TASKS AND EXERCISES:
- 1) From the BYOC text below, set down the passage starting with "Bring Your Own Carrier (BYOC) is" and going on through "optimizing communication costs.", without changing any wording.
- 2) Recast the paragraph of the BYOC text that begins "Large enterprises pay millions" as a short bulleted list that keeps its main facts.
- 3) In one to three sentences, explain why the BYOC text says traditional cloud communication services are expensive and how BYOC lowers costs.

SOURCE EXTRACT:
Bring Your Own Carrier (BYOC)
An architecture allowing enterprises to integrate existing telecommunications carriers with cloud-based communication platforms, providing carrier flexibility and cost optimization.
What is Bring Your Own Carrier (BYOC)?
Bring Your Own Carrier (BYOC) is an architecture allowing enterprises to integrate existing telecommunications carriers with cloud-based communication platforms. Traditional cloud communication services bundled the platform and carrier together. BYOC separates them, allowing enterprises to benefit from advanced cloud capabilities while freely selecting carriers and optimizing communication costs.
In a nutshell: “Get both cloud’s advanced features and carrier selection freedom. Combine your preferred carrier with a cloud platform”
Key points:
- What it does: Separates carrier services from cloud platform functions, enabling independent selection and management
- Why it matters: Optimizes communication costs, increases carrier selection freedom, and strengthens redundancy and reliability
- Who uses it: Large enterprises, multi-location organizations, regulated industries, internationally-expanding companies, government agencies
Why it matters
Large enterprises pay millions annually in communication costs. Traditional cloud communication services add platform company markups, making them expensive. With BYOC, enterprises negotiate directly with carriers, achieving significant cost reductions.

DATA PROVIDED:
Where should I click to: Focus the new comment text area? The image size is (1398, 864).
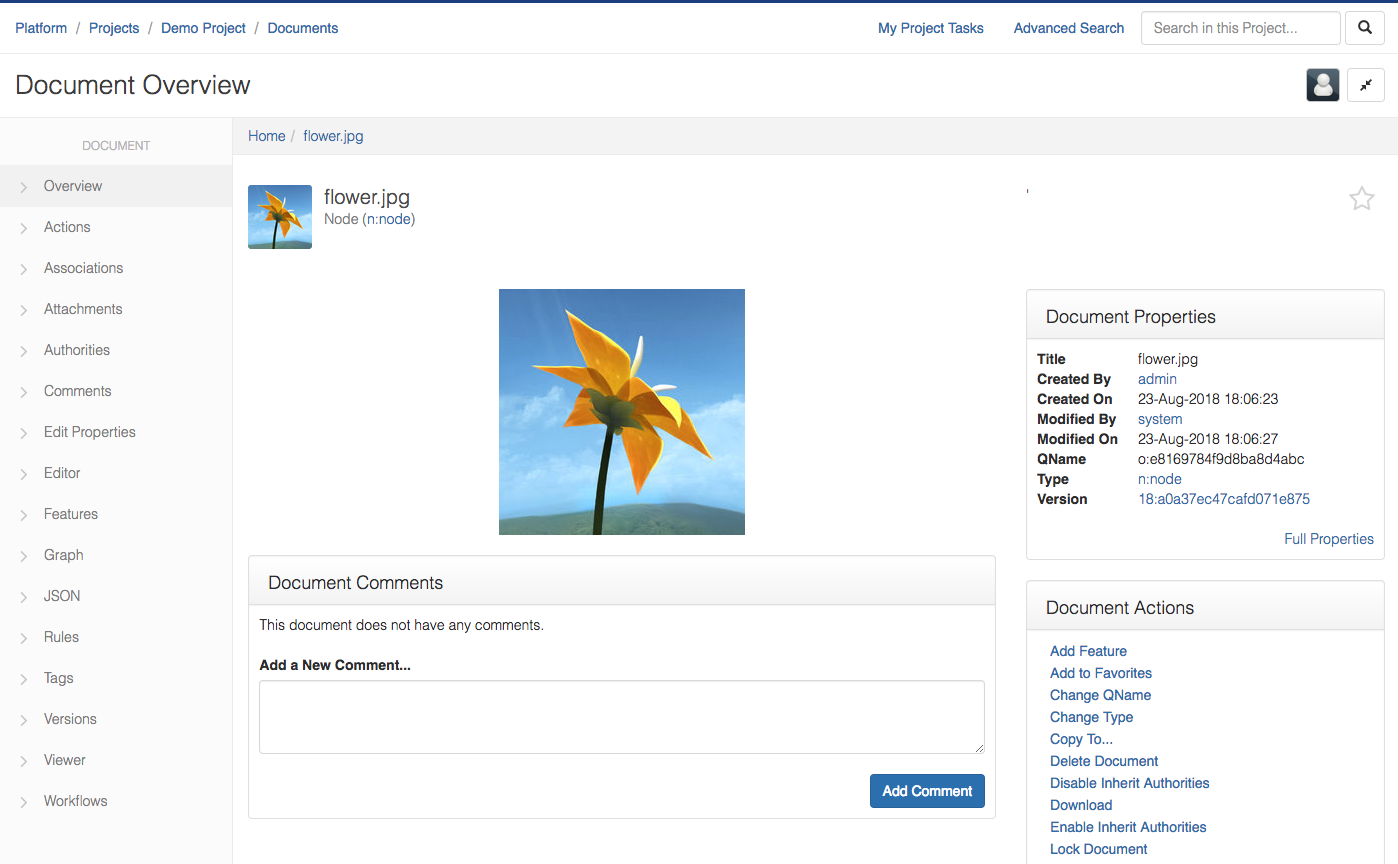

ANSWERS BY TASK:
- 1)
Bring Your Own Carrier (BYOC) is an architecture allowing enterprises to integrate existing telecommunications carriers with cloud-based communication platforms. Traditional cloud communication services bundled the platform and carrier together. BYOC separates them, allowing enterprises to benefit from advanced cloud capabilities while freely selecting carriers and optimizing communication costs.

- 2)
- Large enterprises spend millions each year on communication.
- Traditional cloud communication services are expensive because platform companies add markups.
- With BYOC, enterprises negotiate directly with carriers and achieve significant cost reductions.

- 3) Traditional cloud communication services are expensive because platform companies add their own markups. BYOC lets enterprises negotiate directly with carriers, which achieves significant cost reductions.